* _RECORDS FOR THIS TASK_

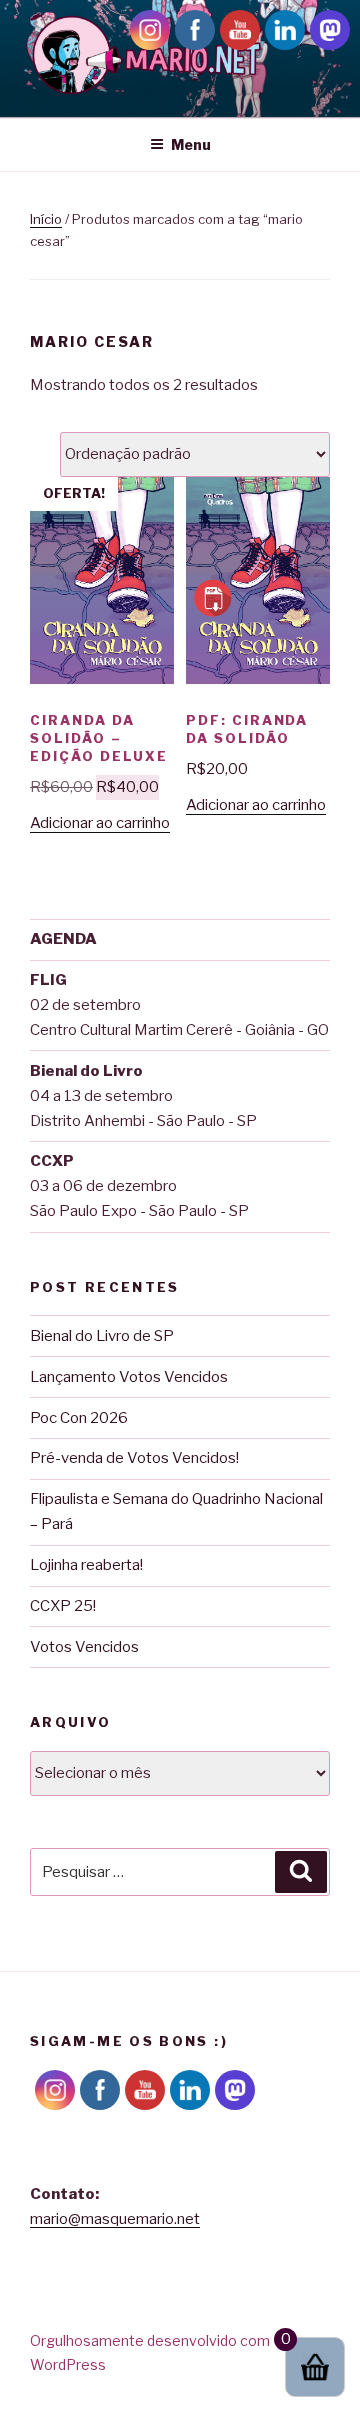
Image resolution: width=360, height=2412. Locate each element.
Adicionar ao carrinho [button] (100, 823)
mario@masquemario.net (115, 2219)
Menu (191, 144)
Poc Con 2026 (79, 1418)
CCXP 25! (63, 1606)
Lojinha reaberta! (86, 1565)
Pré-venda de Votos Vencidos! (134, 1458)
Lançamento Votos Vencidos (129, 1377)
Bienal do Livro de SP (102, 1336)
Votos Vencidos (84, 1647)
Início (46, 219)
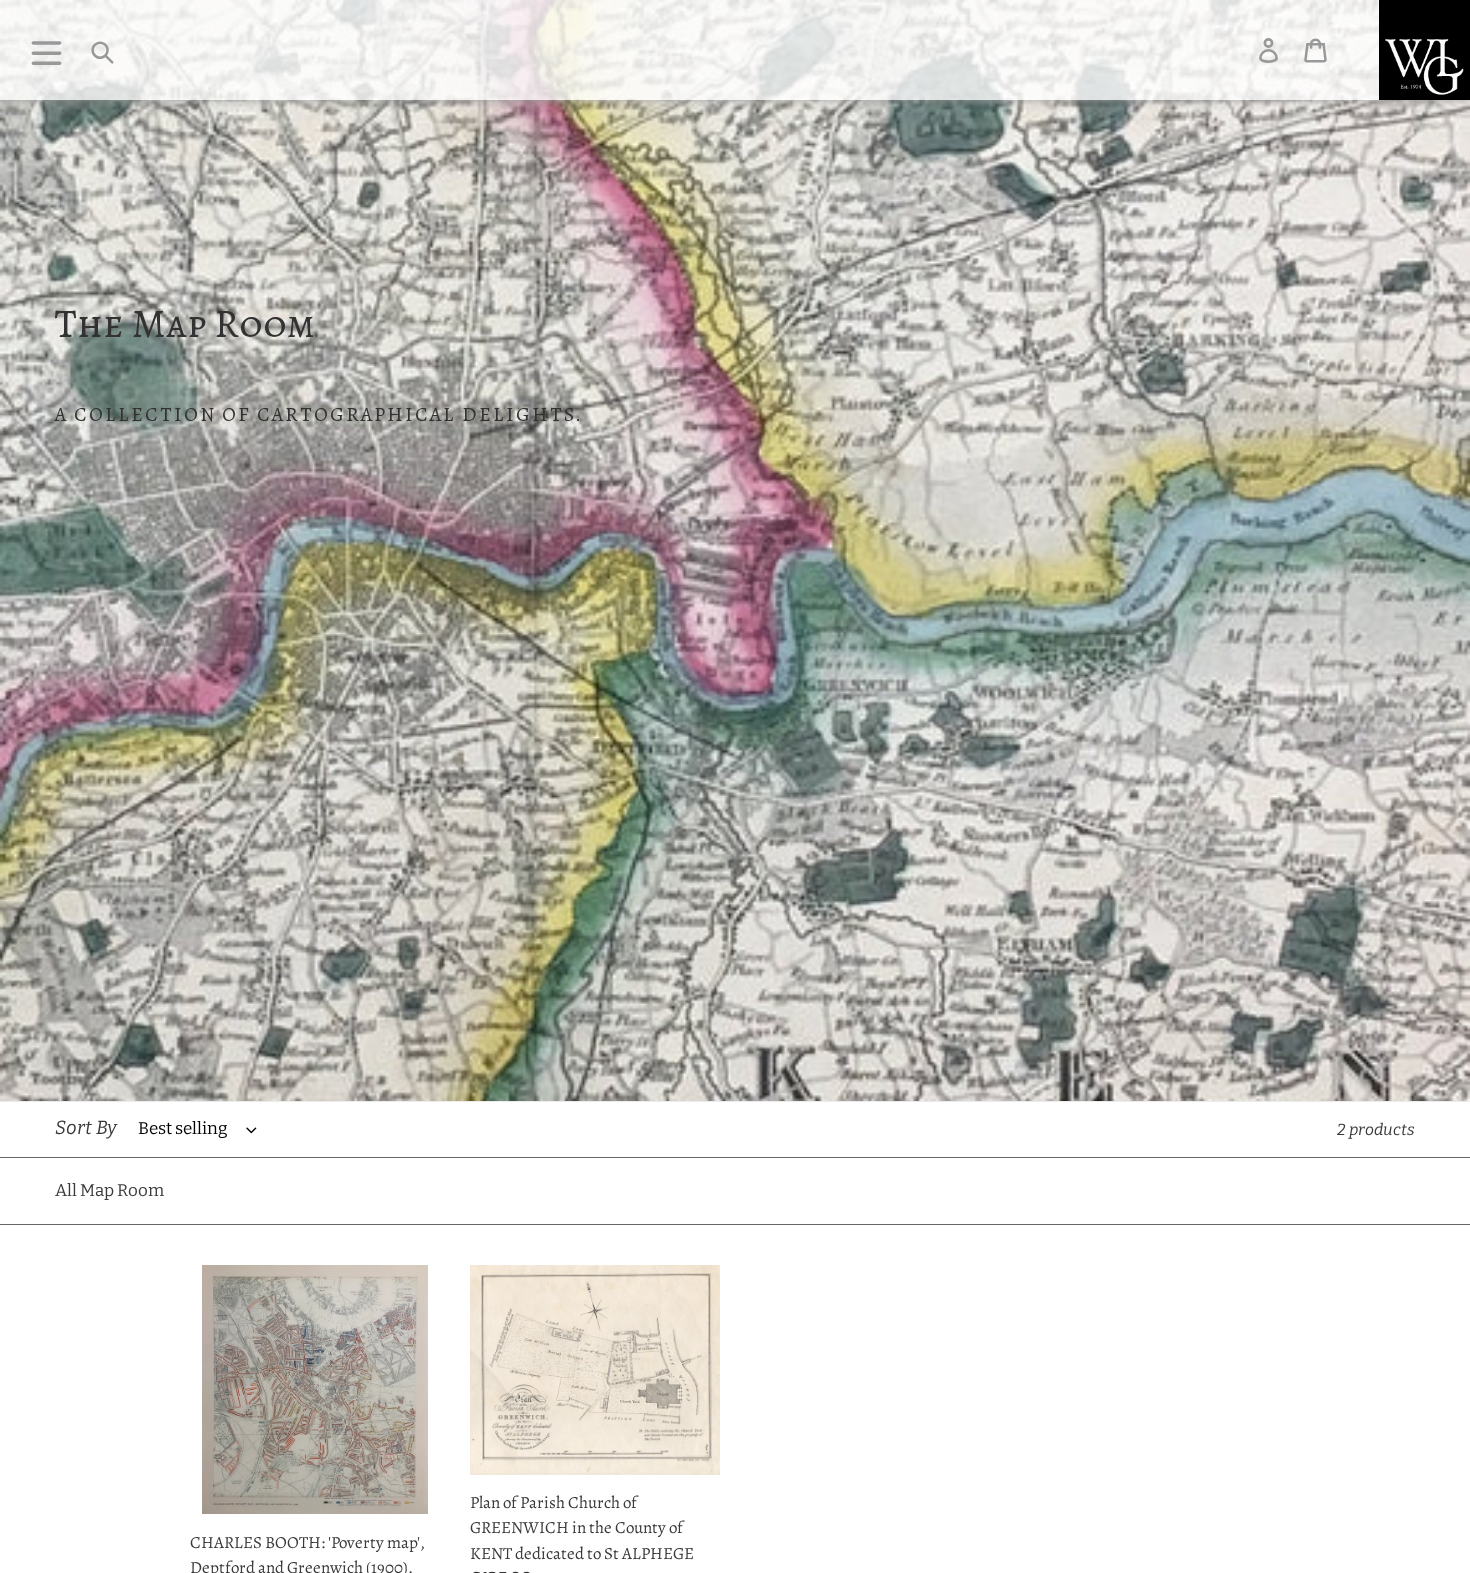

* _INSTRUCTIONS TO FOLLOW_
Omit the pictures and print the listing exactly.

* _ANSWER BOX_
Image resolution: width=360, height=2412. Locate each element.
Adicionar ao carrinho [button] (100, 823)
mario@masquemario.net (115, 2219)
Menu (191, 144)
Poc Con 2026 (79, 1418)
CCXP 25! (63, 1606)
Lojinha reaberta! (86, 1565)
Pré-venda de Votos Vencidos! (134, 1458)
Lançamento Votos Vencidos (129, 1377)
Bienal do Livro de SP (102, 1336)
Votos Vencidos (84, 1647)
Início (46, 219)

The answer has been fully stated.